Additional significance:
In 1794 it was at St. Thomas Manor that John Carroll was invested in his robes as the first Catholic bishop of the United States of America, after the nation gained independence in the Revolutionary War. (He later traveled to London for official consecration as a bishop by the Vicar Apostolic.) This investiture established St. Thomas as the first Roman Catholic see in the United States. The Chapel and Manor walls are original. The wooden interiors have been rebuilt several times due to fires.
The St. Thomas complex was also the site of the revival of the Jesuit order in the United States in 1805, after it had been suppressed by the Catholic Church in 1773. Three American priests took their vows at St. Ignatius Church. Text from entry: St. Thomas Manor ,in Wikipedia.
The main reason this manor house and chapel are recommended for a genealogy visit are the six stained glass windows that form part of the chapel’s side walls. One of the six stained glass windows is dedicated to the memory of B.L. Higdon. And as you stand on the steps leading to the main entrance to the chapel, you can clearly see the tombstone of B.L. Higdon in the church cemetery.
The tombstone of B.L. Higdon is original and was placed into its current location after the U.S. Civil War. Many of the tombstones you see at St. Ignatius are not in their original locations. As a local priest on site during the U.S. Civil War, Fr. Joseph Zwinge noted in his account of the damages to St. Thomas Manor and St. Ignatius Chapel during the war, “The worst piece of vandalism they committed was to shoot down all the tombstones in the graveyard at Chapel Point, ... . Most of the damage was done after President Lincoln’s assassination, for the soldiers were incensed especially against the people of Charles County.” Quoted text from book: St. Ignatius Church at Chapel Point, p.39. An inn in nearby Port Tobacco was one place where Lincoln’s assassins early on met to plan for the assassination. Afterwards, John Wilkes Booth fled south to the nearby Port Tobacco area as he tried to escape, with the help of several Charles County friends.

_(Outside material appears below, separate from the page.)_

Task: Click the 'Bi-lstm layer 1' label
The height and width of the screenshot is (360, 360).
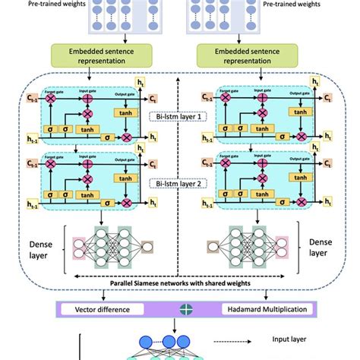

After the Civil War ended, the parish, in time, re-erected what tombstones could be salvaged. However, there was no map of the main cemetery prior to the destruction of the tombstones. So, as many tombstones as possible were re-erected on bases that looked like they might be the correct location. Please note: The tombstone of B.L. Higdon is original and was placed into its current location about 35 years after the U.S. Civil War.